SWR: Castor-Transport erreicht Niedersachsen
SWR, 08.11.04
> Castor-Transport erreicht Niedersachsen
Ohne weitere Zwischenfälle hat der mit zwölf Atommüllbehältern beladene
Castor-Transport am Morgen Niedersachsen erreicht. Auf seinem Weg ins
Zwischenlager Gorleben wird der Zug am Abend im Wendland erwartet. Dort
wollen sich tausende Atomkraftgegner zu Protestkundgebungen versammeln
und des jungen Franzosen gedenken, der gestern im Osten Frankreichs von
dem Zug überrollt worden war. Sprecherinnen der Anti-Atom-Initiative X-
tausendmal quer teilten mit, dass beim heutigen Protest Symbole der
Trauer dominieren sollen.
Der 21-Jährige Franzose hatte sich nach Angaben der Feuerwehr bei
Avricourt, rund 50 Kilometer östlich von Nancy, an die Gleise gekettet.

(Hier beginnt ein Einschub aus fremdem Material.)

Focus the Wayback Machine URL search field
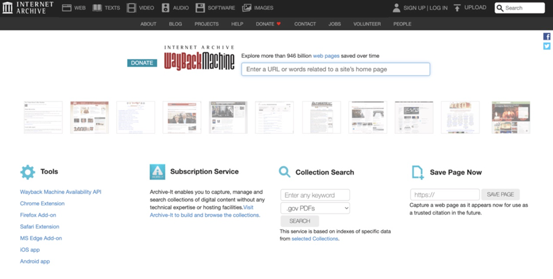The height and width of the screenshot is (279, 553). (335, 69)
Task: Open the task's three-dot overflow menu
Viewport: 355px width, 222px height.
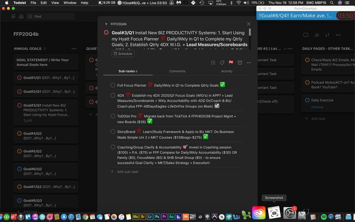Action: pos(249,62)
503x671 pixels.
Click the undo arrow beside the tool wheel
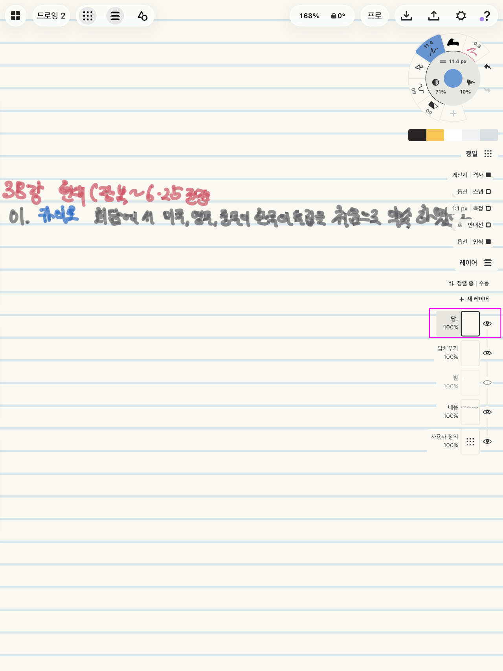point(488,67)
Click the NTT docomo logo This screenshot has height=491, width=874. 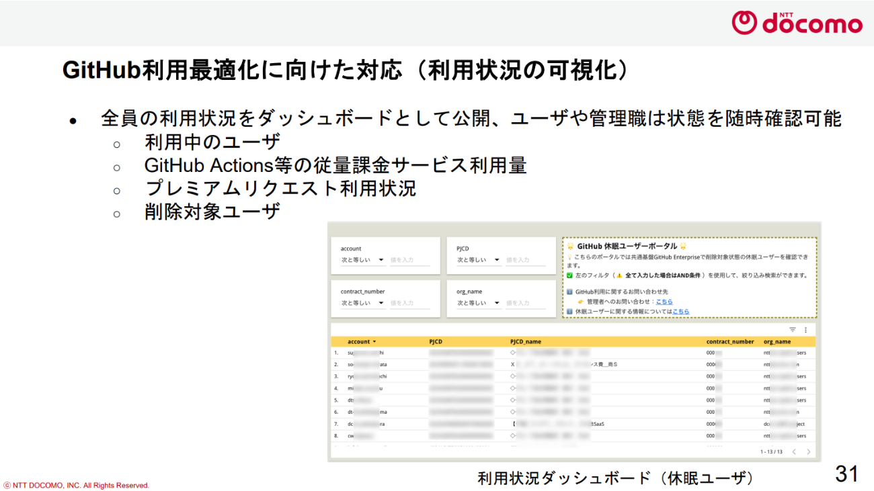pyautogui.click(x=797, y=23)
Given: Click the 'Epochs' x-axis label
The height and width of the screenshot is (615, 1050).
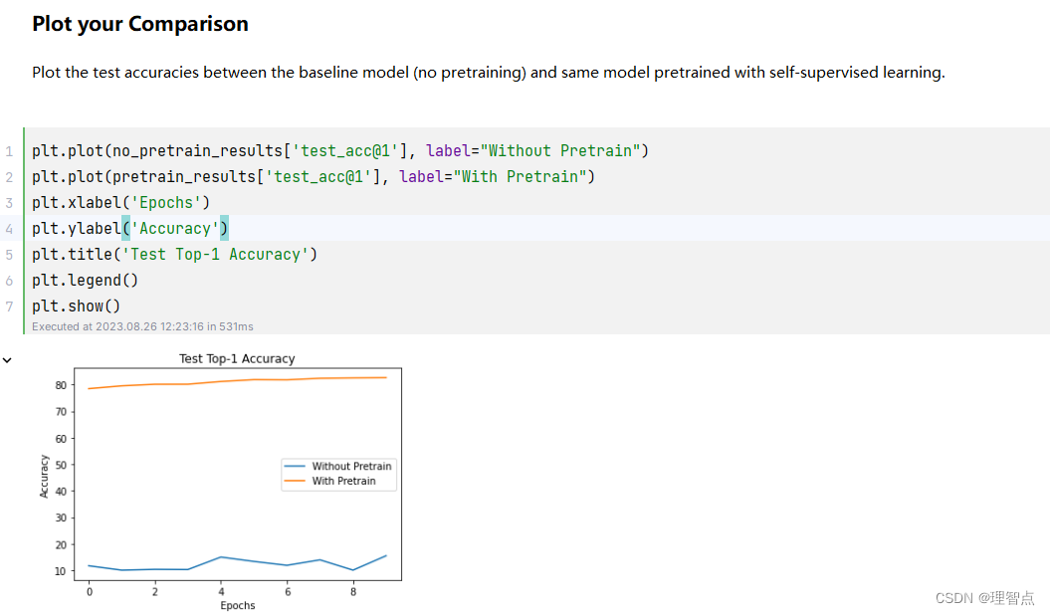Looking at the screenshot, I should [x=238, y=605].
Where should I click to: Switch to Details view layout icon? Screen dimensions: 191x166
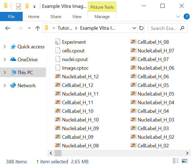pos(176,161)
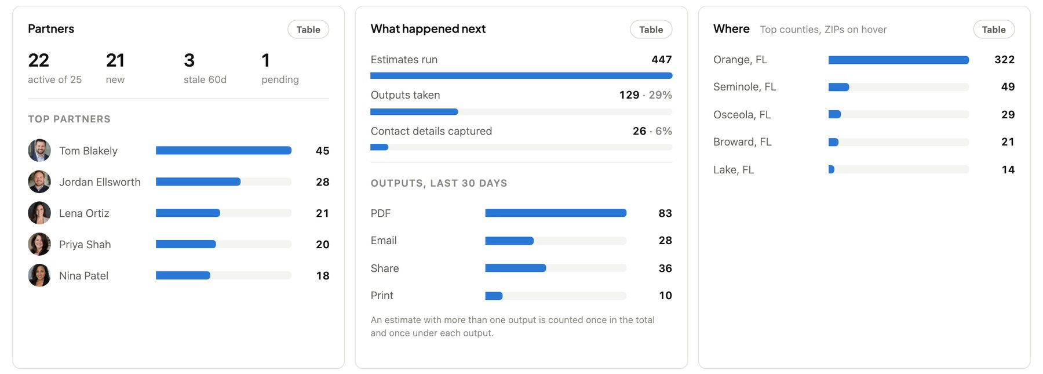Open Table view in Partners card

click(x=308, y=30)
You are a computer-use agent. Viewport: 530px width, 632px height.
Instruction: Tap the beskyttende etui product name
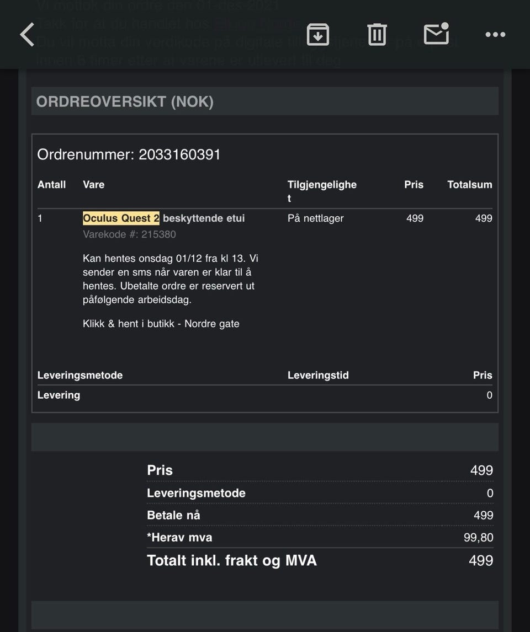click(204, 218)
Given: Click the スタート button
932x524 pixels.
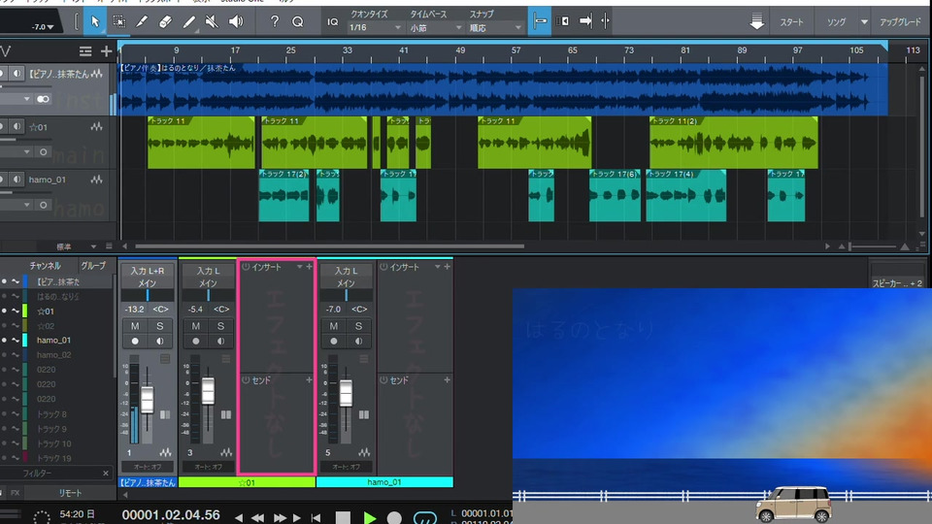Looking at the screenshot, I should pos(791,21).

Ihm wurde nach Angaben der Staatsanwaltschaft ein Bein abgetrennt. Die
Rettungskräfte versuchten vergeblich, ihn wiederzubeleben.
Warnung für Lokführer kam zu spät
Nach Angaben von Staatsanwalt Michel Senthile ereignete sich der Unfall
in einer Kurve. Dort hätten acht Kernkraftgegner den Zug aufhalten
wollen. Sie hätten dazu eine Vorrichtung unter das Gleis geschoben, an
der sich bis zu vier Personen anketten konnten. "Drei Aktivisten gelang
es, sich zu befreien", sagte Senthile. Eine Motorradstreife, die dem Zug
vorausgefahren sei, habe den Lokomotivführer gewarnt. Dieser hätte aber
den mit rund 100 Stundenkilometern fahrenden Zug nicht mehr rechtzeitig
bremsen können. "Ein mit der Überwachung der Strecke beauftragter
Hubschrauber war zu dem Zeitpunkt des Unglücks zum Nachtanken", sagte der
Staatsanwalt.
Trittin fordert lückenlose Aufklärung
Bundesumweltminister Jürgen Trittin sagte, er erwartete, das die Umstände
und Verantwortlichkeiten des bisher schwersten Unfalls in der Geschichte
der Castor-Transporte lückenlos aufgeklärt würden. Er sei "bestürzt und
entsetzt" und habe seinem französischen Ministerkollegen sein Mitgefühl
für die Angehörigen und Freunde des Toten übermittelt. "Der Tod des
jungen Demonstranten mahnt alle Beteiligten zur Besonnenheit", sagte
Trittin. Kein Ziel rechtfertige es, das eigene Leben oder die Gesundheit
anderer zu gefährden. Der französische Kerntechnikkonzern Cogema
bedauerte den "dramatischen Unfall".
Der Transport mit hoch radioaktiven Glaskokillen war am Samstagabend bei
der Wiederaufarbeitungsanlage La Hague gestartet. Für Dienstag war
ursprünglich die Ankunft in Gorleben geplant.